BEGIN Data for this task

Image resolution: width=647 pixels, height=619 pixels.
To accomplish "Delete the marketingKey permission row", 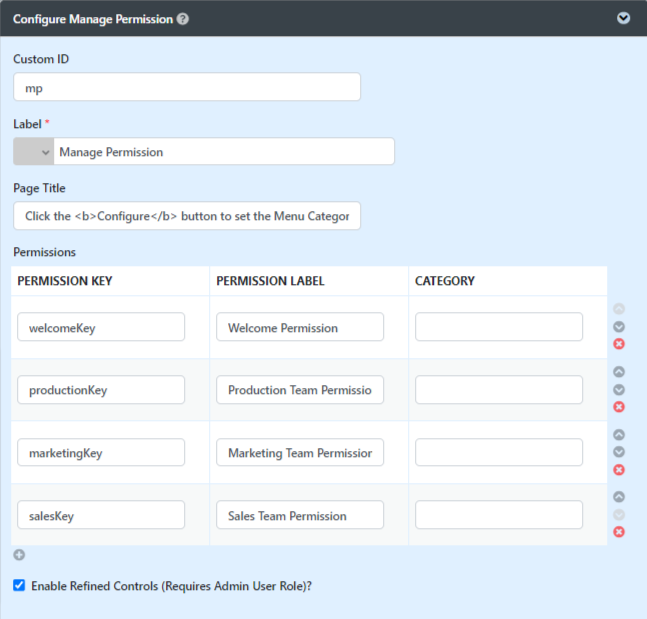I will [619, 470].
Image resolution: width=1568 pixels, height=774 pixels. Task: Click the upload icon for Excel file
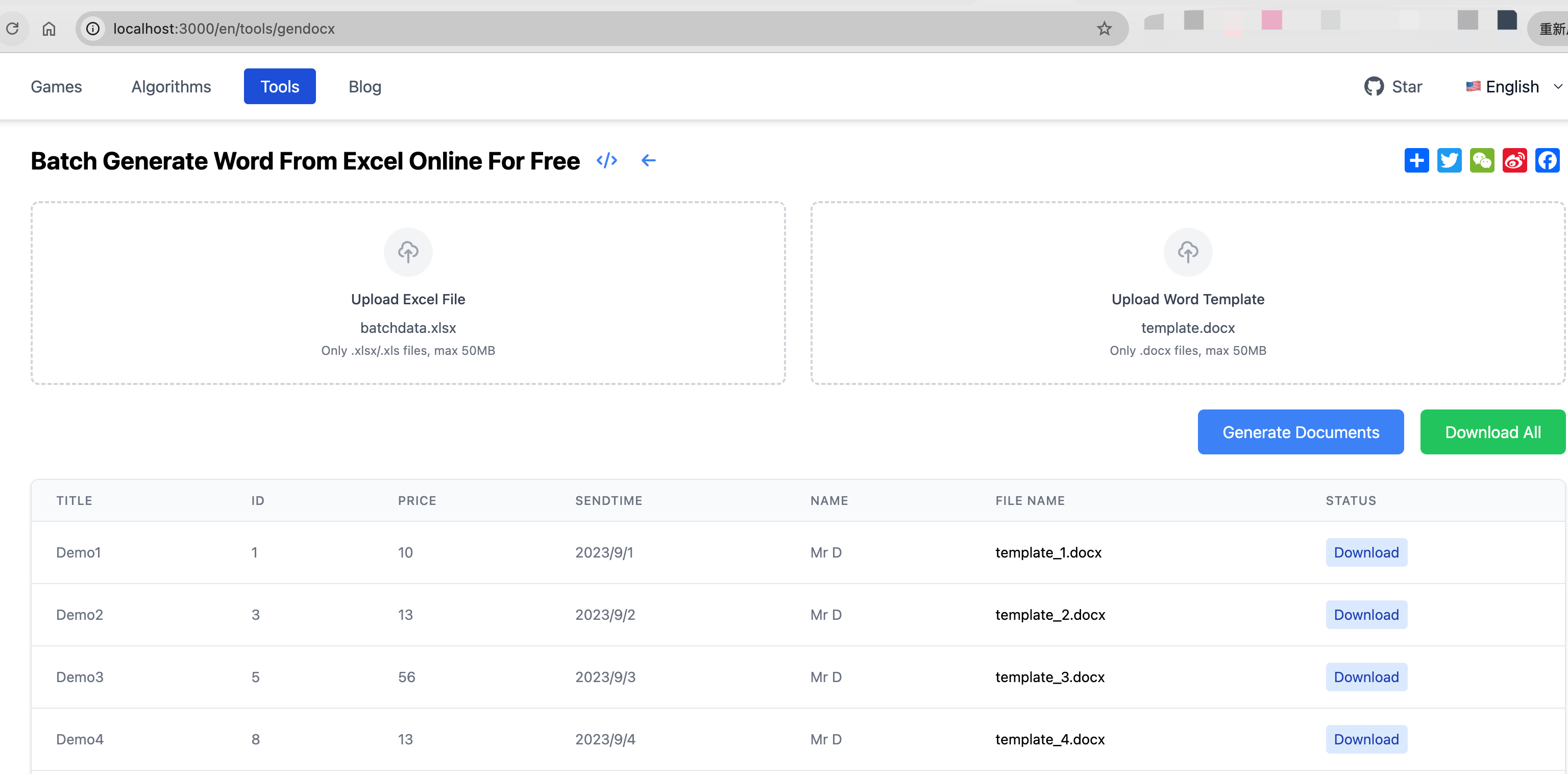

END Data for this task
BEGIN Data for this task

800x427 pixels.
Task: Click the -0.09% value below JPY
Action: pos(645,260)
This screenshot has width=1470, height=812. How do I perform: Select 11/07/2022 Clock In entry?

END Data for this task
BEGIN Data for this task

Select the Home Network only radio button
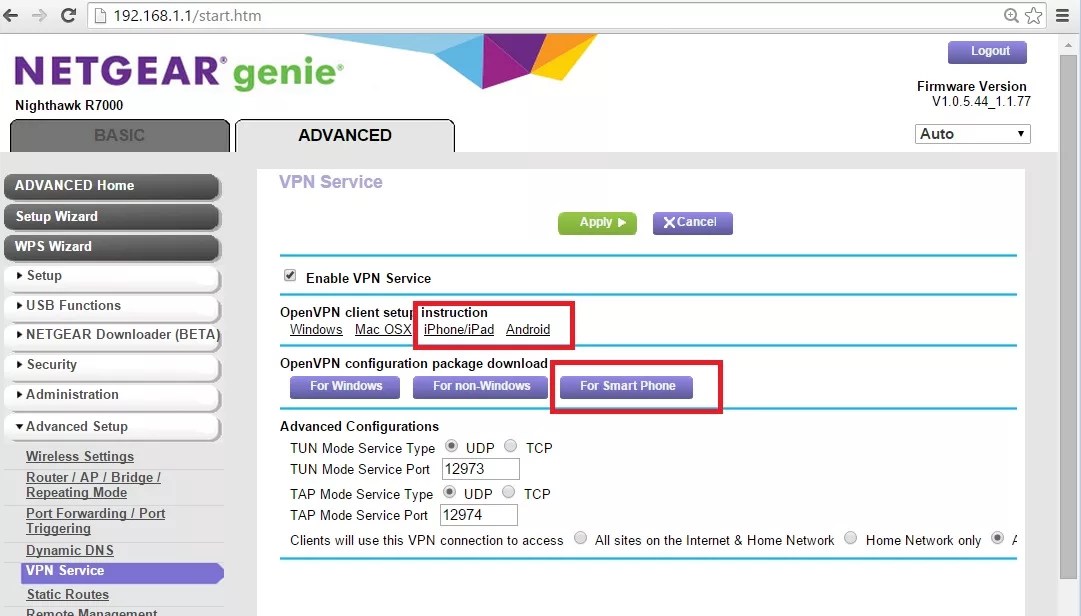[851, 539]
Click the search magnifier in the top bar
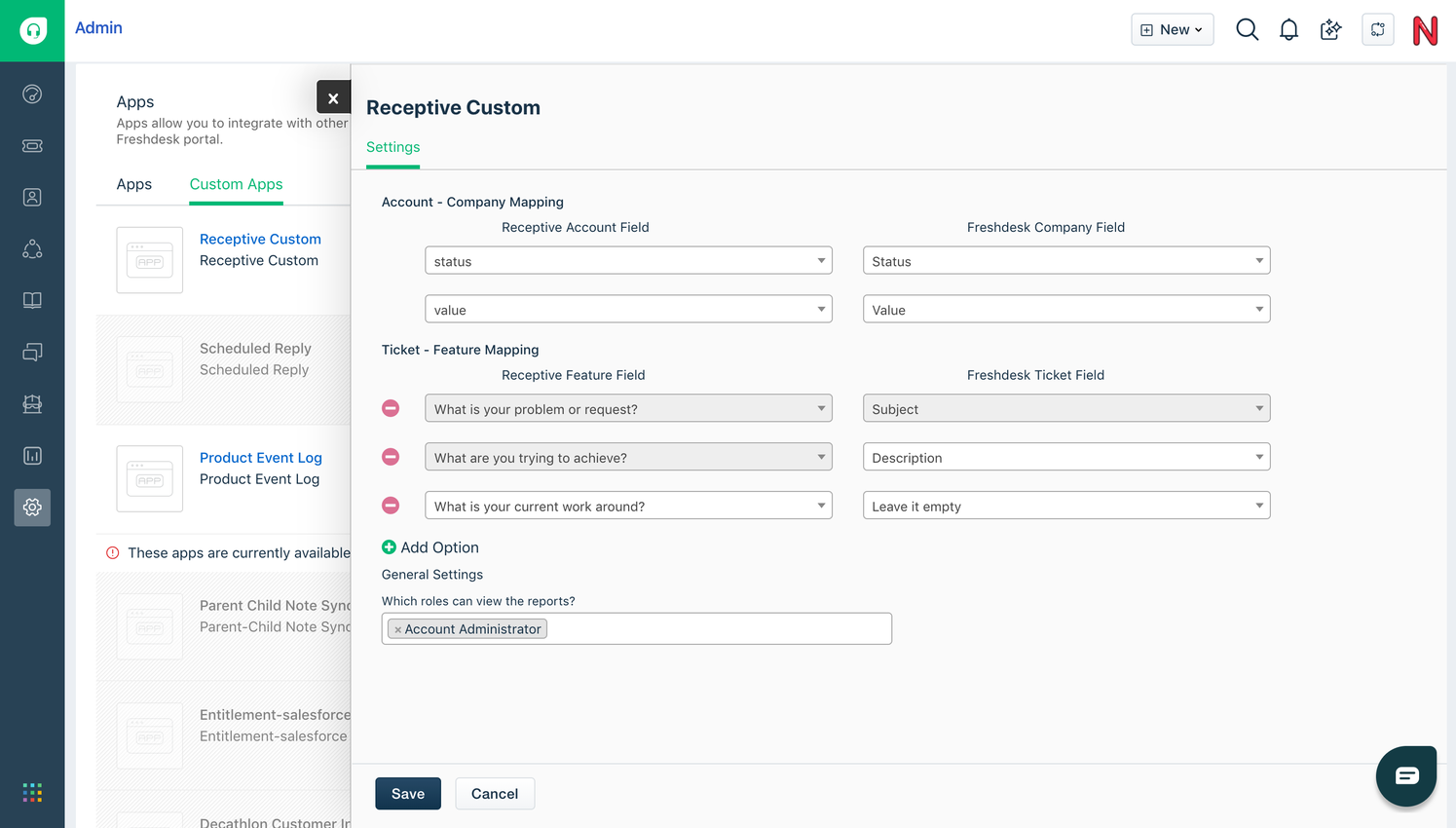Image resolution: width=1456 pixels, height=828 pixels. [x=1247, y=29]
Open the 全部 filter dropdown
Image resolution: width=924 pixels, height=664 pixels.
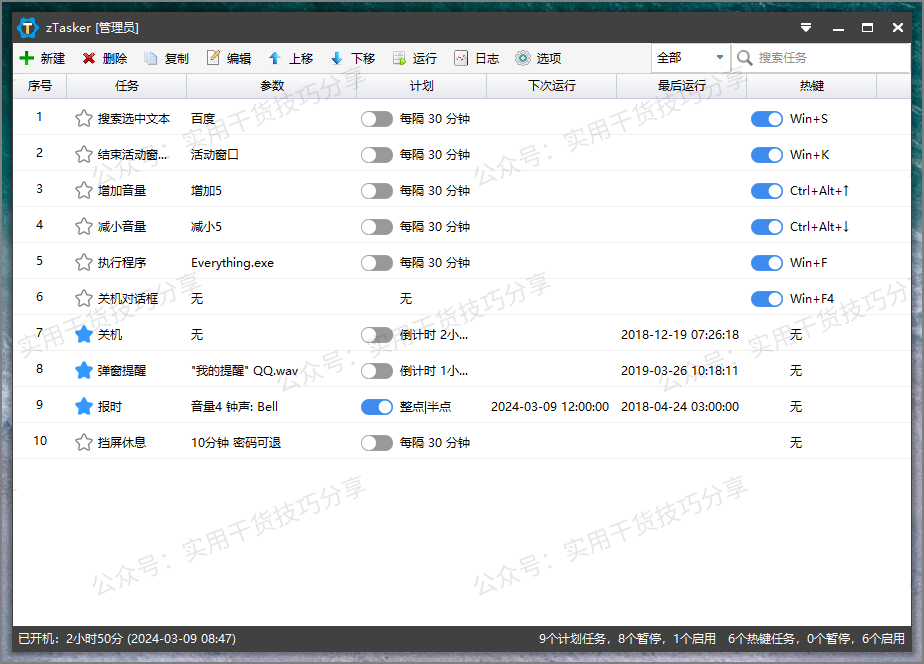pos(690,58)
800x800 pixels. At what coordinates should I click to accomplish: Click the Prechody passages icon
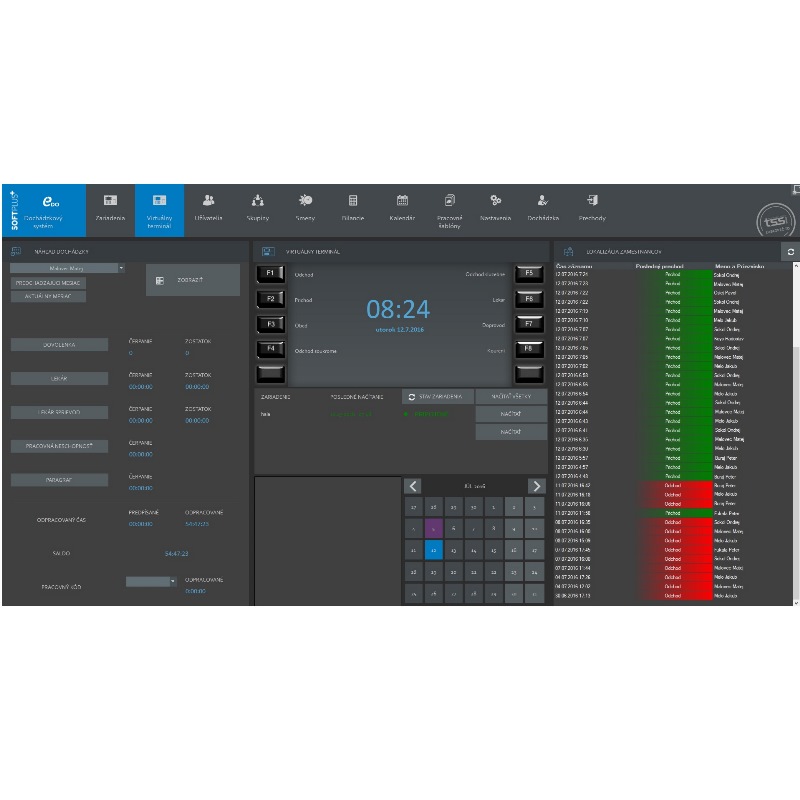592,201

END Data for this task

Task prompt: Rewrite the material between the lines holding "800x427 pixels." and "This screenshot has", inclusive, replacing "Clock In" with "Clock Out" and leaving everything else unchanged.

Written response:
800x427 pixels.
Task: Click the -0.09% value below JPY
Action: pos(645,260)
This screenshot has width=1470, height=812. How do I perform: Select 11/07/2022 Clock Out entry?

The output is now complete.